--- WHAT YOU HAVE TO DO ---
Return the lines of the material from the line that contains "Task: Click the Viewer answer label text" through the line that contains "[x=1003, y=403]", including both of those lines, reproduced without any change.

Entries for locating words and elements

>> Start

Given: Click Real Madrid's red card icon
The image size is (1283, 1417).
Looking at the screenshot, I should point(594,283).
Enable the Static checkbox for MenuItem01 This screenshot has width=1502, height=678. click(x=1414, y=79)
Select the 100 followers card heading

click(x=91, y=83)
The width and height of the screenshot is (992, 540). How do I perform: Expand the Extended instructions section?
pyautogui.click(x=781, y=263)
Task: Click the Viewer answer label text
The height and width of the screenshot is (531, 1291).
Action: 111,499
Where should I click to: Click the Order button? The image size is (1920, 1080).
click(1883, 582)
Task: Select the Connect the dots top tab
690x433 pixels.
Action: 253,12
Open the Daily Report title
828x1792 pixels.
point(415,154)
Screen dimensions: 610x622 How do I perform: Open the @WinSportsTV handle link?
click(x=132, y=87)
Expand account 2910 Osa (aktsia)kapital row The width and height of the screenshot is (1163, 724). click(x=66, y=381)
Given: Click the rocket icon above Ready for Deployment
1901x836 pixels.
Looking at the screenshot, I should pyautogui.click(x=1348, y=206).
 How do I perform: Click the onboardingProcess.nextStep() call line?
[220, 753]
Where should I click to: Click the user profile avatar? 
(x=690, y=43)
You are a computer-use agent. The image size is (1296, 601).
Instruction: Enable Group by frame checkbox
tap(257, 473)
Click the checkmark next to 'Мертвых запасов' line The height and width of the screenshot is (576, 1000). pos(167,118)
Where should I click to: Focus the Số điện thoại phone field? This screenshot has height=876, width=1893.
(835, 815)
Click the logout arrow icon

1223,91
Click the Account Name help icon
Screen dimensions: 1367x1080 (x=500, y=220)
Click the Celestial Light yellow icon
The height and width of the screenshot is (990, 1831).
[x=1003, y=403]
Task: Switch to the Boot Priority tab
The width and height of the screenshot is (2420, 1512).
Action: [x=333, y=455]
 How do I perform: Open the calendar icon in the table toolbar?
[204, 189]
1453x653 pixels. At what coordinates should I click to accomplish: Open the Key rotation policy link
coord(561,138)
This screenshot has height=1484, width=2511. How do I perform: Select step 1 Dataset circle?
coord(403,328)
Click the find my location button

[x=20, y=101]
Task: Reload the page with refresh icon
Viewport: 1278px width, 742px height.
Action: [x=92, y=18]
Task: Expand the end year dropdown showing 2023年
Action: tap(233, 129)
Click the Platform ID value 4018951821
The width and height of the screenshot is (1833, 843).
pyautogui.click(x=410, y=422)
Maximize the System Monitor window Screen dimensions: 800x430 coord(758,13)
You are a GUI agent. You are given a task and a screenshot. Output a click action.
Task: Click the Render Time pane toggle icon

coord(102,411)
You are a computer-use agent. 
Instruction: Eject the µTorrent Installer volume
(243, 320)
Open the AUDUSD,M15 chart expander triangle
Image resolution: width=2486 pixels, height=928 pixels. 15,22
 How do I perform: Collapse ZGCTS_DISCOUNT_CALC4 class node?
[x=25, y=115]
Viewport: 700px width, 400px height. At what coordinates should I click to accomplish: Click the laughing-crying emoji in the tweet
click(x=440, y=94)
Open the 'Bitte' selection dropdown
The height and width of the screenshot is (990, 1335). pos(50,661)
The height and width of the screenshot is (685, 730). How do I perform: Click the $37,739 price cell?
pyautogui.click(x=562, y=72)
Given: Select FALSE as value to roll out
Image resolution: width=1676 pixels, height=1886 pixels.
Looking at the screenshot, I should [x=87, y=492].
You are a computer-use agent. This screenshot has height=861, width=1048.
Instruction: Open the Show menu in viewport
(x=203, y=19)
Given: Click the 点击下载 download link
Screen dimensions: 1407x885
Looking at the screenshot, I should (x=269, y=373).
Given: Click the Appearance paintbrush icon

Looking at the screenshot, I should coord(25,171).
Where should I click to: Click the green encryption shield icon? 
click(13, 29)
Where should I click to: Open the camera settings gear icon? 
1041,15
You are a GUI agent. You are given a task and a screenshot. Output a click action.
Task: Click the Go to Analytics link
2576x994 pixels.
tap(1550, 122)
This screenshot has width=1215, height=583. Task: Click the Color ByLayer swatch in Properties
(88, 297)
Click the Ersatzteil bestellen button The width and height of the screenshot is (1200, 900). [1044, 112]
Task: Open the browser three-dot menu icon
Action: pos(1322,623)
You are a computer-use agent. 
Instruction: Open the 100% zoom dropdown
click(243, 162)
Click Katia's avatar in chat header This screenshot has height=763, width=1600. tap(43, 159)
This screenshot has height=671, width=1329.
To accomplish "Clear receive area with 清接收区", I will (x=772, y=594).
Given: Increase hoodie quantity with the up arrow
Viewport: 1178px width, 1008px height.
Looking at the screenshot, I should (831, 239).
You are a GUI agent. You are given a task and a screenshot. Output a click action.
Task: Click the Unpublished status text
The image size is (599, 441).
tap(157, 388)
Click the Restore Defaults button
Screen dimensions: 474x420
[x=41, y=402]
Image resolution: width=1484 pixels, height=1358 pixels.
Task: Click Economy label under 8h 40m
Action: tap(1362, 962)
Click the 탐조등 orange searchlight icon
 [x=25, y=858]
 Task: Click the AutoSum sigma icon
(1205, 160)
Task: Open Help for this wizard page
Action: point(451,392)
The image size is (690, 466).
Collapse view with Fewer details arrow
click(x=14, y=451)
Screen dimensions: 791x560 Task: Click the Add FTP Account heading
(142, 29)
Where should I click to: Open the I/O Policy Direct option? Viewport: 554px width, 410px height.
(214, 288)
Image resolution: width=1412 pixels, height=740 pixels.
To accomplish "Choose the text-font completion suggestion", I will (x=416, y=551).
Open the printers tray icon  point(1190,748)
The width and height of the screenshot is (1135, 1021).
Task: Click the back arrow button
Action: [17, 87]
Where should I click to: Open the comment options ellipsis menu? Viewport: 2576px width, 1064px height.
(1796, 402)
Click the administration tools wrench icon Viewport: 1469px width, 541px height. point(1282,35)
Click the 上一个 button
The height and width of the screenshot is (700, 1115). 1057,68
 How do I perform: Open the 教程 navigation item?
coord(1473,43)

>> End

--- TASK RESPONSE ---
Task: Click the Viewer answer label text
The height and width of the screenshot is (531, 1291).
Action: 111,499
Where should I click to: Click the Order button? The image size is (1920, 1080).
click(1883, 582)
Task: Select the Connect the dots top tab
690x433 pixels.
Action: 253,12
Open the Daily Report title
828x1792 pixels.
point(415,154)
Screen dimensions: 610x622 How do I perform: Open the @WinSportsTV handle link?
click(x=132, y=87)
Expand account 2910 Osa (aktsia)kapital row The width and height of the screenshot is (1163, 724). click(x=66, y=381)
Given: Click the rocket icon above Ready for Deployment
1901x836 pixels.
Looking at the screenshot, I should pyautogui.click(x=1348, y=206).
 How do I perform: Click the onboardingProcess.nextStep() call line?
[220, 753]
Where should I click to: Click the user profile avatar? 
(x=690, y=43)
You are a computer-use agent. The image size is (1296, 601).
Instruction: Enable Group by frame checkbox
tap(257, 473)
Click the checkmark next to 'Мертвых запасов' line The height and width of the screenshot is (576, 1000). pos(167,118)
Where should I click to: Focus the Số điện thoại phone field? This screenshot has height=876, width=1893.
(835, 815)
Click the logout arrow icon

1223,91
Click the Account Name help icon
Screen dimensions: 1367x1080 (x=500, y=220)
Click the Celestial Light yellow icon
The height and width of the screenshot is (990, 1831).
[x=1003, y=403]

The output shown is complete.